Business Introduction Letter Builder

Write a formal letter introducing your business to a new prospect or partner

Build a business introduction letter with a company overview, the relevant services, a clear reason you are reaching out, a proof point, and a specific next-step proposal. Exports clean Markdown ready to send by email or post.

What is the goal of a business introduction letter?

To earn a reply, not to close a sale. A good introduction makes the recipient understand who you are, why you are relevant to them specifically, and what easy next step you are proposing. It opens a conversation; the deal comes later. Trying to sell everything in the first letter is the most common reason these get ignored.

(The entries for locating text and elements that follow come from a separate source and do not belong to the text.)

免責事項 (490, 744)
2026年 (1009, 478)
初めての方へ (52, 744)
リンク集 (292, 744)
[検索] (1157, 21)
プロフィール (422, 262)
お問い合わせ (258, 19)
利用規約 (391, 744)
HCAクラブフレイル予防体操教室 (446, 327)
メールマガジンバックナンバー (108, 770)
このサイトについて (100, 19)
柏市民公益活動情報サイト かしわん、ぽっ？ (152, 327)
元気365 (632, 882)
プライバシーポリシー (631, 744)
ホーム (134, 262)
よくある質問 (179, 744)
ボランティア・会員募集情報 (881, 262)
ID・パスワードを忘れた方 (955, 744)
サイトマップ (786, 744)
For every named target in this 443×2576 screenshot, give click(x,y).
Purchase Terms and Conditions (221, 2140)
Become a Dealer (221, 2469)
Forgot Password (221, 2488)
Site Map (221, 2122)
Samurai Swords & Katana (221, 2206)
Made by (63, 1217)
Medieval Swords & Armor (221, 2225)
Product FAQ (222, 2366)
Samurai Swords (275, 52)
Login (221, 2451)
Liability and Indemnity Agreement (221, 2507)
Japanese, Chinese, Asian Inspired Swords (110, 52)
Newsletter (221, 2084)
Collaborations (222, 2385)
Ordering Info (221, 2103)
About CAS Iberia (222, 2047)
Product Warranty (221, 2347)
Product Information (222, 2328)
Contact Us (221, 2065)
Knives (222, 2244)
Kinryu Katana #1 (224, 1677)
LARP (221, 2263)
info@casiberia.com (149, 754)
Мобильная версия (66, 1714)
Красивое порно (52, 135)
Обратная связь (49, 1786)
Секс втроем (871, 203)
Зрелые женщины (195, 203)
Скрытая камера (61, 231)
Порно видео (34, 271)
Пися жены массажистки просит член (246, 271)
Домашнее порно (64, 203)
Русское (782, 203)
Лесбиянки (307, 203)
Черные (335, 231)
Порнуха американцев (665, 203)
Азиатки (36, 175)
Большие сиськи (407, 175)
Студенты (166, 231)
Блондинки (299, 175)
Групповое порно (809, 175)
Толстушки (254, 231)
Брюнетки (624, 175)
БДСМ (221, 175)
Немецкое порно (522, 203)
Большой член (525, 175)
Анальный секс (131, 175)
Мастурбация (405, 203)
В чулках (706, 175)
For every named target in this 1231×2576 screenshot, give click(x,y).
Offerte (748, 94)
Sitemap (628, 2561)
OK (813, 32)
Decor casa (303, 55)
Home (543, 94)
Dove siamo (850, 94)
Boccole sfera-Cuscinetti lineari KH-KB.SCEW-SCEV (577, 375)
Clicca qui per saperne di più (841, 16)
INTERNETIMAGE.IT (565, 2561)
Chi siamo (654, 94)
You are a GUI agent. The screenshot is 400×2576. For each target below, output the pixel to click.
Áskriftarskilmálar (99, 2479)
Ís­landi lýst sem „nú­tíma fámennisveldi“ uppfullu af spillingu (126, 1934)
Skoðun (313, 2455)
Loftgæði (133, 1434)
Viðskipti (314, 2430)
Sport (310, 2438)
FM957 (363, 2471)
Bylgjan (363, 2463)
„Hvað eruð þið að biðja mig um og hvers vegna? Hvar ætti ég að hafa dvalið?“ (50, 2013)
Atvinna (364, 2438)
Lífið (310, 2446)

Open a relationship, not pitch a sale

A business introduction letter has one job: get a reply from someone who had never heard of you. That happens when the letter makes the reader feel it was written for them — a specific reason for reaching out, a crisp sense of what you do, one piece of proof, and an easy next step. This builder assembles exactly those parts and keeps the whole thing to a length a busy person will actually read.

How it works

You provide the details and the tool arranges them into a proven outreach structure:

Greeting   — a named person where possible
Reason     — why you, why them, why now (lead with this)
Overview   — one or two lines on who you are
Services   — only the offerings relevant to them
Proof      — one concrete result or named client
Next step  — a small, specific, easy-to-accept ask
Sign-off   — name, role, company

The reason comes first because relevance is what stops the letter being deleted. The overview and services are kept short and filtered to what matters to this reader. The proof point converts claims into evidence, and the next step lowers the cost of replying to a single, concrete action.

Tips and example

Start with the hook that makes you relevant: “I saw you have just opened a second clinic — onboarding new sites is exactly what we handle.” Keep the company overview to a sentence or two and list only the services that fit this reader, not your full catalogue. Use one real proof point with a number, and propose a next step that takes them ten seconds to accept — “Are you free for a 15-minute call on Thursday?” rather than “let me know if interested”. Address a named person, keep it to one screen, and remember the win is a reply, not a signature.